Python's API to read and write files is simple, and it's easy to step on the pit when you're not careful. The author records a step of the pit process, and gave some summary, I hope to everyone in the process of using Python, can avoid some of the potential pitfalls of code.
1.read () and ReadLines ():
A tutorial that searches Python for read and write files, and often sees read () and ReadLines () this pair of functions. So we will often see the following code:
with open(file_path, 'rb') as f: sha1Obj.update(f.read())
Or
with open(file_path, 'rb') as f: for line in f.readlines(): print(line)
This pair of methods does not produce any exceptions when reading small files, but once large files are read, it is easy to generate Memoryerror, which is a memory overflow problem.
# # # #Why Memory Error?
Let's take a look at these two methods first:
When the default parameter is Size=-1, the Read method reads until EOF, and a memory overflow error naturally occurs when the file size is larger than the available memory.
Similarly, ReadLines constructs a list. List instead of ITER, so all content is stored on top of the memory, and memory overflow errors occur.
2. Correct usage:
In a system that is actually running, it is very dangerous to write the above code, and This "pit" is very covert. so let's take a look at the correct use, the correct usage is very simple, according to the API description of the function of the corresponding encoding is OK:
If the binary file is recommended as follows, you can specify how many bytes the buffer has.
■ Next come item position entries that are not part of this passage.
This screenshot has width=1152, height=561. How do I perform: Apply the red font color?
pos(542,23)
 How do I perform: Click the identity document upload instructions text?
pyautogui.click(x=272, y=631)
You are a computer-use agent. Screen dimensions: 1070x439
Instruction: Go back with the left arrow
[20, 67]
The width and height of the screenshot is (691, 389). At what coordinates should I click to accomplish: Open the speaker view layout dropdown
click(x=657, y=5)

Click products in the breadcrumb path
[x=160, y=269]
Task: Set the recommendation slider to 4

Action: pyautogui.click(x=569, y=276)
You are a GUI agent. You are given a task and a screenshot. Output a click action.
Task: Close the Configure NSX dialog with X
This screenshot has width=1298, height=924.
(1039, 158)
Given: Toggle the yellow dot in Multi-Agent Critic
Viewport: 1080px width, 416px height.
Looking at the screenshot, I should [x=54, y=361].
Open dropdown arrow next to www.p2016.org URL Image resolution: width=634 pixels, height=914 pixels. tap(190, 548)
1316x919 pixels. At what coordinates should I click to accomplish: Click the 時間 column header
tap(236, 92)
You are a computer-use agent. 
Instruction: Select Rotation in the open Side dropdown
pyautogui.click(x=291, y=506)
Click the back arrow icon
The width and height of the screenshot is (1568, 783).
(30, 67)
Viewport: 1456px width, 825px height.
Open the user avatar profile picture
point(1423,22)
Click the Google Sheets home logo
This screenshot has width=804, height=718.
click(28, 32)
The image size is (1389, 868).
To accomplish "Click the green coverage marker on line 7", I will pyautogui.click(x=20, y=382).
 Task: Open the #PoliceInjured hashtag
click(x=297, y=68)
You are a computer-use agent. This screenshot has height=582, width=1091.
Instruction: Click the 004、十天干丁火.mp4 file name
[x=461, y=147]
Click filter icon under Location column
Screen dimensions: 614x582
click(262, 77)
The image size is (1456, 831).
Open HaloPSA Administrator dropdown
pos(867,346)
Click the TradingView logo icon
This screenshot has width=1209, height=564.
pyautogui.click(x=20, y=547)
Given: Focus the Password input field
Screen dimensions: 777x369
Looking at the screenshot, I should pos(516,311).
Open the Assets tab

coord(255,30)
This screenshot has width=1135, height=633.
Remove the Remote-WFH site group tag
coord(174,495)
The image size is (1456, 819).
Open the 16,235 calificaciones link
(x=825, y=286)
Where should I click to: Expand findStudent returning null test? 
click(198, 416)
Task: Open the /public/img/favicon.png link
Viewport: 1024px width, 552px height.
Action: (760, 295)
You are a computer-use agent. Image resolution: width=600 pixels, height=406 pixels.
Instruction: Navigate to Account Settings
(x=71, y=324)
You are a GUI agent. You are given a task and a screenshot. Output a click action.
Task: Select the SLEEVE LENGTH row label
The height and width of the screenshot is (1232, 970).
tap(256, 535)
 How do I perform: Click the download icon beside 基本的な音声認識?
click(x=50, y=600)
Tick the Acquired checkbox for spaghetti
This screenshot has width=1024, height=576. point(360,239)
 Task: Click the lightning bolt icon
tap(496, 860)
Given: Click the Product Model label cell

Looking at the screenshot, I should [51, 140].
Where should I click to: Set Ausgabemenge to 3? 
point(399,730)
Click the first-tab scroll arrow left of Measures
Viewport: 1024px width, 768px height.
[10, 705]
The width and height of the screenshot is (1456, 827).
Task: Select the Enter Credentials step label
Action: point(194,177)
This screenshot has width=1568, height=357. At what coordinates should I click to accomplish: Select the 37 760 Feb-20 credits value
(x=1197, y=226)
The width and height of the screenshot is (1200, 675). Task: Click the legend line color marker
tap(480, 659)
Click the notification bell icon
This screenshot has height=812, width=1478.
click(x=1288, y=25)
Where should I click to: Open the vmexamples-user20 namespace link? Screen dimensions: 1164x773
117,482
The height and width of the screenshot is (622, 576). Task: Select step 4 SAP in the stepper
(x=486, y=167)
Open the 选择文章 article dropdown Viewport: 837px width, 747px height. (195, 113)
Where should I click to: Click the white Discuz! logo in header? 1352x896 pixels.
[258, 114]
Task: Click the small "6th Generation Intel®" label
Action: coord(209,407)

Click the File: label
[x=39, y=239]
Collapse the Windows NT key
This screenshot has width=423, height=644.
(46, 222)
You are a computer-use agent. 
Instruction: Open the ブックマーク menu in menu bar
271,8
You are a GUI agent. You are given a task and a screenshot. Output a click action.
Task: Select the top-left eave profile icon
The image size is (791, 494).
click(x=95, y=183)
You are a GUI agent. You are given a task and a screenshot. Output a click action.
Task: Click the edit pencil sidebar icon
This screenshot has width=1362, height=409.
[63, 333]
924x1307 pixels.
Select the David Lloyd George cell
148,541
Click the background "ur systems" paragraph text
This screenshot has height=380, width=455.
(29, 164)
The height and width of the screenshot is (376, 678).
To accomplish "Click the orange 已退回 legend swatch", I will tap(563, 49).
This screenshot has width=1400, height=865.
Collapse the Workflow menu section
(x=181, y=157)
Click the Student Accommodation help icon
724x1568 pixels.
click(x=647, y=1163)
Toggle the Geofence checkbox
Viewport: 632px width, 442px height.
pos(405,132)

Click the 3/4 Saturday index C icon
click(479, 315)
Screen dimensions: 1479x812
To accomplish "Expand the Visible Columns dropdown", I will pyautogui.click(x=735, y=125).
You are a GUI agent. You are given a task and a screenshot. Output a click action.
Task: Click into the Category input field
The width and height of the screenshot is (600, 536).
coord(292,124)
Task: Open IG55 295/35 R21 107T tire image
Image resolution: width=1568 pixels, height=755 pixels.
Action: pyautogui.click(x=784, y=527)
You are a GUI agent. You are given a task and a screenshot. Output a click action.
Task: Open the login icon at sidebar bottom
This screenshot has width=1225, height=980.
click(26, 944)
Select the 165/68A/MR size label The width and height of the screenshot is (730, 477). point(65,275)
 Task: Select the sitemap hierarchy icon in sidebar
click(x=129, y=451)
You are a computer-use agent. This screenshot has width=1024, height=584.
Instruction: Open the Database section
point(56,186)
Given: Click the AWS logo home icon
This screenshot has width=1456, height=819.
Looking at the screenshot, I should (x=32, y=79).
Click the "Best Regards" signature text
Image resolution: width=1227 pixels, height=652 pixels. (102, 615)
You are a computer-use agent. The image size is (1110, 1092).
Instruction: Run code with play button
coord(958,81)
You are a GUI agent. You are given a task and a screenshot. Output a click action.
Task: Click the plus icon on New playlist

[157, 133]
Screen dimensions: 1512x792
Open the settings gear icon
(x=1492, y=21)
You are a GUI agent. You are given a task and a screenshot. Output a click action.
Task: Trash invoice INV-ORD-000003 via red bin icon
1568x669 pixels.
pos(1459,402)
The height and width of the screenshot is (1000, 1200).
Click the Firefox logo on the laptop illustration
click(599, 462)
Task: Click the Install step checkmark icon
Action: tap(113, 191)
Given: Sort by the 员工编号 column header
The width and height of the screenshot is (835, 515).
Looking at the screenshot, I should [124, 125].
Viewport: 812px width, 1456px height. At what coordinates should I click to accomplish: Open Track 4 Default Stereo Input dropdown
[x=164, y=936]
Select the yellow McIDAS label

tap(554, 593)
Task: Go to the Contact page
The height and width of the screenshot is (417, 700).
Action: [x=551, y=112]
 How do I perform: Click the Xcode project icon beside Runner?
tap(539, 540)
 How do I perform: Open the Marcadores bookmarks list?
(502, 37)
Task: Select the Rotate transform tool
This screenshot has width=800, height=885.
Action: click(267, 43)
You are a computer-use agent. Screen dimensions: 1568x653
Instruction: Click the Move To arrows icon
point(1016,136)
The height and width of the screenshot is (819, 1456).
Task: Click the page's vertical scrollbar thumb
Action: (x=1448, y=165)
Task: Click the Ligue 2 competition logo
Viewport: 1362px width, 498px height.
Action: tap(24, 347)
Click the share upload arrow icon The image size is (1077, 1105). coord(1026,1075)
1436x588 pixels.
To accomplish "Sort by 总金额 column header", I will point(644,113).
Obviously, the larger the buffer, the faster the read speed.
with open(file_path, 'rb') as f: while True: buf = f.read(1024) if buf: sha1Obj.update(buf) else: break
In the case of a text file, you can use the ReadLine method or directly iterate over the file (Python encapsulates a syntactic sugar, the endogenous logic of the two is consistent, but obviously the iteration of the file is more pythonic ) Each time a row is read, the efficiency is relatively low. The author briefly tested, under the 3G file, probably the performance and the former difference of 20%.
with open(file_path, 'rb') as f: while True: line = f.readline() if buf: print(line) else: breakwith open(file_path, 'rb') as f: for line in f: print(line)
3. Description of the Memory Detection tool:
For the memory footprint of Python code, it is necessary to monitor the code for memory. Here I recommend two gadgets to detect the memory footprint of Python code.
# # #memory_profiler
First install Memory_profiler with PIP
pip install memory_profiler
Memory_profiler is working with Python adorners, so we need to add adorners to the function we're testing.
from hashlib import sha1import sys@profiledef my_func(): sha1Obj = sha1() with open(sys.argv[1], 'rb') as f: while True: buf = f.read(10 * 1024 * 1024) if buf: sha1Obj.update(buf) else: break print(sha1Obj.hexdigest())if __name__ == '__main__': my_func()
Then add *-M memory_profiler** When you run the code
You can understand the memory footprint of each step of the function's code.
Guppy
Leaf out, is still installed by Pip first Guppy
pip install guppy
You can then use Guppy in your code to directly print out how many objects are created for each Python type (list, tuple, dict, and so on), and how much memory is being consumed.
from guppy import hpyimport sysdef my_func(): mem = hpy() with open(sys.argv[1], 'rb') as f: while True: buf = f.read(10 * 1024 * 1024) if buf: print(mem.heap()) else: break
As shown, you can see that the corresponding memory consumption data is printed out:
Both tools Guppy and Memory_profiler can be used to monitor the memory footprint of Python code as it runs.
4. Summary:
Python is a simple language, but it is because of its brevity that much more detail needs to be carefully scrutinized and thought out. I hope that everyone in the daily work and learning can also be more on some of the details of the summary, less stepping on some unnecessary "pit."